Within the context of this project, we identified innate immune components shaping host response to UTI through novel approaches, such as bladder tissue multi-analyte analysis and cytometry and fluorescent uropathogens, to address why UTI recur in up to 25% of all women. We showed that immune cells, including monocytes, or MAIT cells (with Dr. Olivier Lantz, Institut Curie), contribute to resolution of infection. We reported that macrophages are the most populous bladder resident immune cell and the cell type phagocytizing a majority of bacteria early in UTI. We found that adaptive immunity, dependent on DCs and T cells, develops during UTI, but does not confer sterilizing immunity to challenge infection.

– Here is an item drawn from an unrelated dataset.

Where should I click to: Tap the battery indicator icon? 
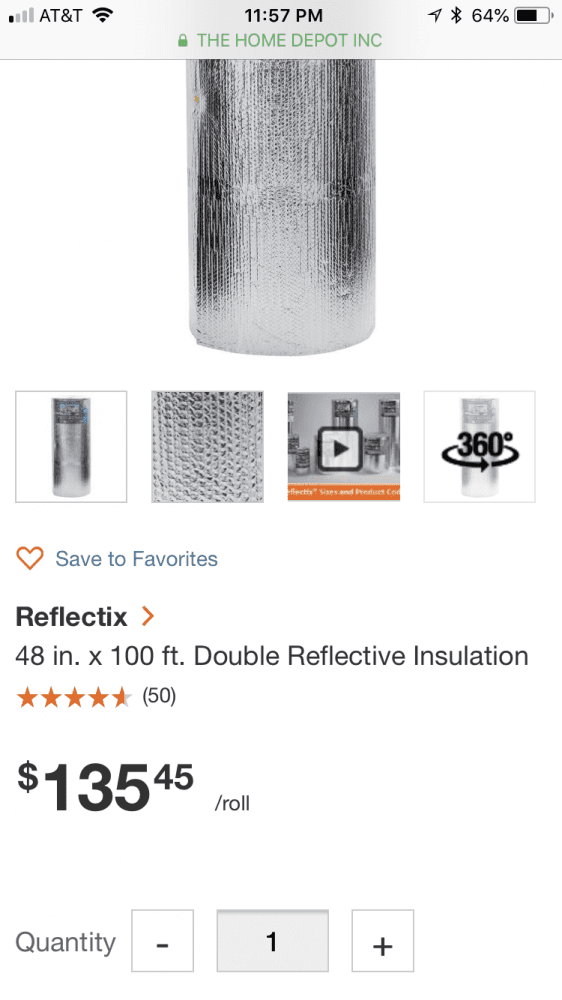tap(534, 15)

We observed improved, T cell dependent protection after transient resident macrophage depletion and concomitant increased bacterial uptake by DCs.

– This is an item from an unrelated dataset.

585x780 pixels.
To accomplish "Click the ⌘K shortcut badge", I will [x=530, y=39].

We also dissected Gram-positive (G+) uropathogen pathogenesis and defined a preventative approach for catheter-associated UTI. Uropathogenic E. coli (UPEC) is the primary cause of UTI, however G+ bacteria, which are frequently overlooked in polymicrobial UTI, induce significant morbidity. They are particularly important in catheter-associated UTI, the most common hospital-associated infection. Together with Dr. Kimberly Kline (NTU, Singapore) we showed that G+ E. faecalis promotes immune suppression in the bladder to enhance infection by other microbes. In an indwelling catheter-associated UTI model, we demonstrated that a single, short-acting prophylactic dose of antibiotics inhibits bladder and catheter colonization by UPEC and E. faecalis.

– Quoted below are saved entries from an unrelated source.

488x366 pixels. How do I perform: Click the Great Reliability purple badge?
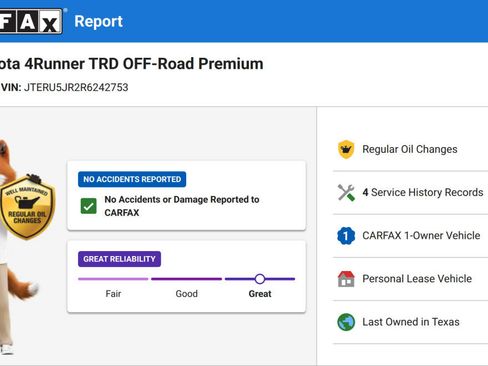coord(119,259)
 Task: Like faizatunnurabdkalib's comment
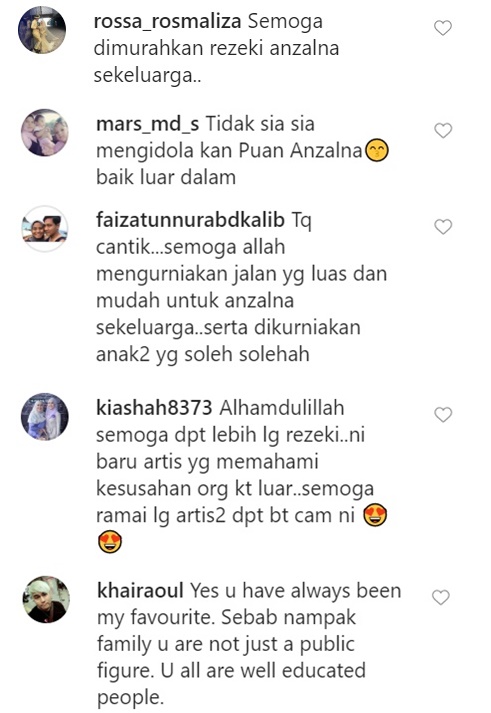(443, 226)
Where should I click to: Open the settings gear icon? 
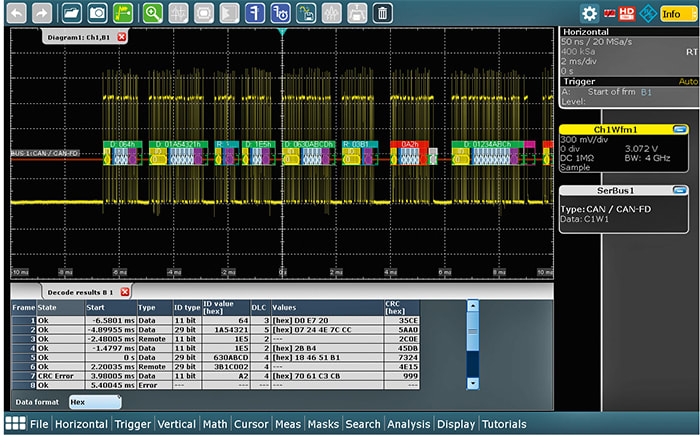coord(589,13)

Finally, we identified mechanisms to optimize preclinical and clinical responses to bladder cancer immunotherapy. BCG immunotherapy has been used for 40 years to induce specific tumor immunity in bladder cancer, however clinically available BCG strains differ at the genetic level. We tested the impact of these differences on induction of immunity, finding that the BCG Connaught strain drives stronger beneficial Th1-biased responses, and greater BCG-specific CD8+ T cell priming and T cell infiltration in mice compared to BCG Tice. In patients, 5-year tumor recurrence-free survival was 75% in those treated with BCG Connaught compared to 46% in Tice-treated patients. Patients do not always benefit from BCG, however, and additional immunotherapeutic approaches are needed. In a subcutaneous tumor model, we found that inhibiting the enzyme CD26 (which inactivates chemokines by cleavage) preserves the agonist form of CXCL10, increases T cell infiltration to tumor sites, and enhances tumor rejection in combination with immune checkpoint inhibiton.
Take together, these data show a complex interplay among immune cells in the bladder and reveal novel targets, such as macrophages or CD26, to enhance protective immunity to UTI or improve response to therapy in cancer. This work has also led to a greater appreciation of G+ organisms in UTI, established that uropathogens can directly manipulate bladder immunity, and proposed a preventative approach for a major public health concern.